この街はまだ、都会を覆うしみったれた空気なんかに打ちのめされてはいない。そんなちっぽけな意地のようなものを、胸の内で尚燃やすように。やけにだだっ広い歩道のすぐ傍から流れ込む排気混じりの、程ほどにケチのついた空気を目一杯吸い込むと、女は盛大に溜息を吐き出した。
 そんな彼女に、帰路を急ぐサラリーマンの視線が、何事かと差し込む。居心地の悪さを誤魔化すように、シャッターの閉まった軒先へ身を寄せ、分厚いコートで着膨れした身体をぎこちなく縮こまらせる。
 すぐに興味を失ったか、またよどみなく、まばらに流れ始めた人の流れに顔だけ向けて、小さく、白く染まった溜息を漏らす。そして一連の動作かのように、するりとポケットから取り出したスマートフォンに明かりが灯る。画面には受信メールの一覧表。
 最新は15分前、誰が見ても女性と分かる名前。内容は、先約があるので行かれない、また誘って欲しい、といったところ。ちなみに送信メールの最新は、2時間前のもの。
 女は冷えに冷えた街角で、懲りもせず代わり映えのしない画面を覗き込んでは、これまた懲りもせず真っ白な溜息を吐き出すのだった。

 そもそも誘ったのはこちらからで、おまけに連絡したのも急だった。スマートフォンの電池の残量が怪しくなるぐらいグルメサイトを漁っては、テーブルの向かいのリアクションを空想していたのもこちらの勝手。
 だとしても、そんなものが溜息の量産速度を落とすわけでもなく。
 自分の吐き出す白いモヤをうざったそうに押しのけながら、女の足は通い慣れた道を、半ば自動的に辿っていた。
人通りからはぐれるように路地へ入り、白線だけの僅かな歩道の中を、行き交う車から身をすくませるように、歩くこと数分。辿り着いたのは古ぼけたとある建物。街灯の明かりも切れかけた中にひっそりと佇むその建物の、表にせり出た狭い階段を淀みなく登る。そして、OPENと書かれた錆びかけのプレートの下がる、ドアの前へ。
 軋む音と共に開かれたドアの先には、年季の入った大きな木製のカウンター、その後ろには壁棚一面を埋めるアルファベットラベルの酒瓶、それを照らす白熱灯の、赤みがかった静かな明かり。
 古今東西老若男女を問わず、こんな気分の時には、酒を呑むに限るのだ。

 カウンターの内には、白髪交じりのマスターの姿。眼鏡の奥は理知的に見えるが、あれで中々どうして、茶目っ気に溢れていると、女は大分前から知っていた。先客は数名。

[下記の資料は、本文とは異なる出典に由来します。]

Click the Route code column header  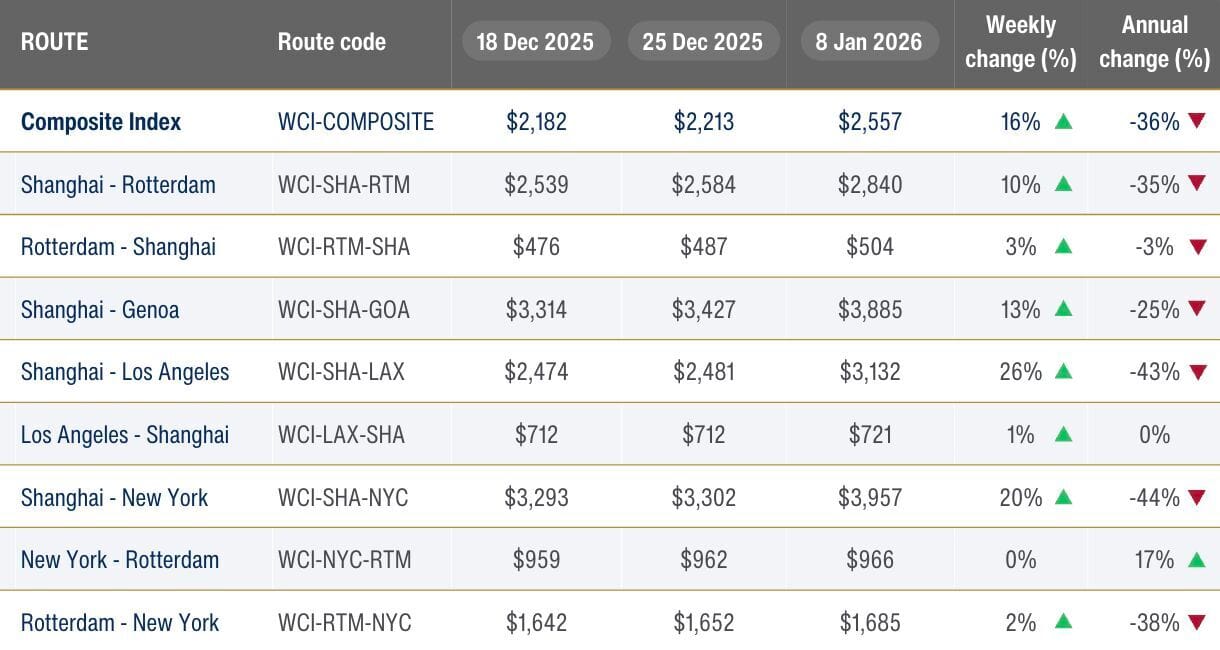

2人連れも、彼女と同じ1人の客も、どちらのケースもあるが、いずれも彼女には見覚えのある顔だった。尤も、お互いに名前も素性も何も知らないが。彼らの囁きよりは良く通る話し声が、薄っすらと流れるスタンダード・ジャズナンバーと混ざり合い、不思議な心地良さを醸していた。
 各々の要素が調和したこの空間に、自らも舞台装置のように、すっかりと溶け込めるようになった実感が、女の頬を少し緩ませる。

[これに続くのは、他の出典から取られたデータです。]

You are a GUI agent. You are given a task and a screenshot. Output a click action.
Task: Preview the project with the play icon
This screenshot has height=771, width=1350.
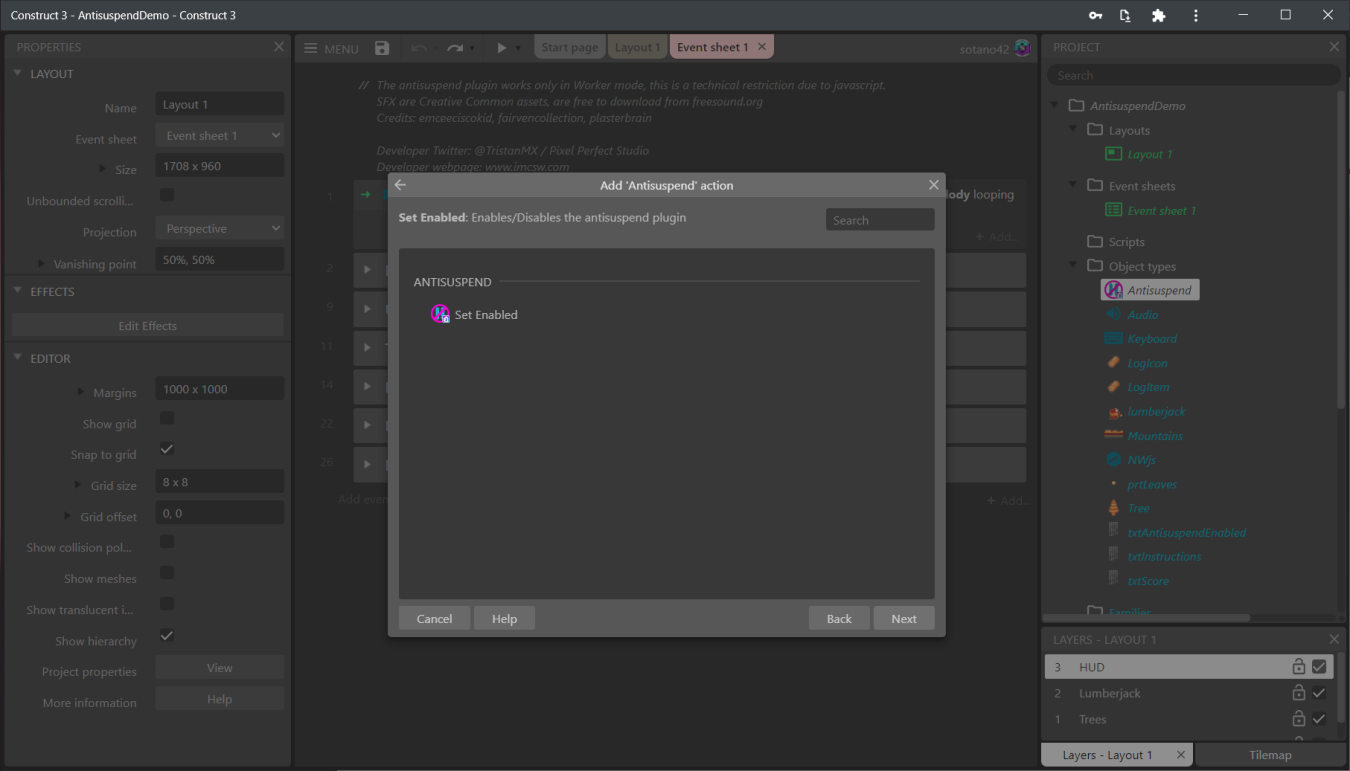[x=500, y=47]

 されど、いまだ胸の内に渦巻く溜息の源泉に引き摺られて、女はカウンターの端へ腰掛けた。そしてそれと同時にオーダーを告げる。何を頼むか、彼女の中では決まりきっていたのだが、それがつまり、こんな気分は日常茶飯事だという嫌な実感を伴わせて、また懲りない真似をしてしまう。白く染まらないだけマシであろうが。
 そんな心中をよく見抜いているのだろう、マスターも心得たものだ。チャームより先に、テイスティング・グラスが彼女の前に給される。チューリップのようなグラスの中に、金色の液体。花弁の中を透かして見れば、こんな有り様なのだろうか、などと女の頭を過る。
 彼女のオーダーはラフロイグ。喉を軽く焼きながらもするりとくぐると、強烈なピート香が突き抜ける。
 血色がやっと戻ったか、目を細め漏らす吐息にも、強烈な香りは乗っている。多くの愛好家のご多分に漏れず、彼女もこの尖った癖に魅了されてやまない。それは同時に、これが苦手な者はとことんまで苦手、という事と表裏一体でもある。
 “あの娘”も、後者の中の1人だった。彼女の鼻をひくつかせた顰めっ面は、度々女の思い出し笑いを引き出す鉄板の記憶でもある。
 少し遅れて出されたチャームのミックスナッツから、女はピスタチオを摘み上げた。そういえば、これもあの娘は苦手にしていたな、などとぼんやりと思い出す。

 考えてみれば、2人の間に共通の好みなど思い当たらない。趣味も嗜好も、殆ど噛み合わない。同じものと言えば、それこそ性別ぐらいだ。
 だから自身が足繁く通い詰めるこの店に、2人で来ることは無い。

 半分ほど減じた金色に、水を一滴。瞬間、獰猛に香りが湧き立つ。感覚を埋め尽くす強烈な香りに思わず笑みを浮かべる姿は、花の誘惑に呼び寄せられる羽虫のよう、などと女は、自嘲で笑みを深める。
 こんな香りも、こんな彼女も、”あの娘”は知らない。この呑み方を教えてくれたマスターの事も、もしかしたらこの場所の存在すらも知らないのだろう。隠し事をしているような背徳感が、ちりちりと女を昂ぶらせる。もしかしたら、いや、きっと確かに、”あの娘”にも自分の知らない”あの娘”が居る。互いに互いを知らないこの関係を、”あの娘”は寂しいと感じるのだろうか。願わくば自分と同じく、薄暗がりを往くようなスリルに身を炙られて欲しいと、彼女は思わずにはいられない。

 いくらかの時間が経ち、いくらかのグラスが空いて、ようやく彼女は気が晴れたようだ。ふらつく足取りで慎重に階段を降りると、火照った身体を夜風が包み込む。普段なら厳しく思えるそれも、上気した彼女にはよく馴染む。
 ほう、と吐き出された白いモヤは、先ほどまでとはまるで違う、濃厚な酒気を帯びて。

 また夜が明ければ、2人顔を合わせる機会も来るだろう。けれどその時、彼女の姿は、香りは、”あの娘”のよく知るそれと相違無い。
 そんな夜明けに思いを馳せて、愉快そうにステップを刻む。そしてまた彼女は、ネオンの照らす街の通りへ舞い戻るのだった。



冬はお酒が美味しい季節なので幸せです。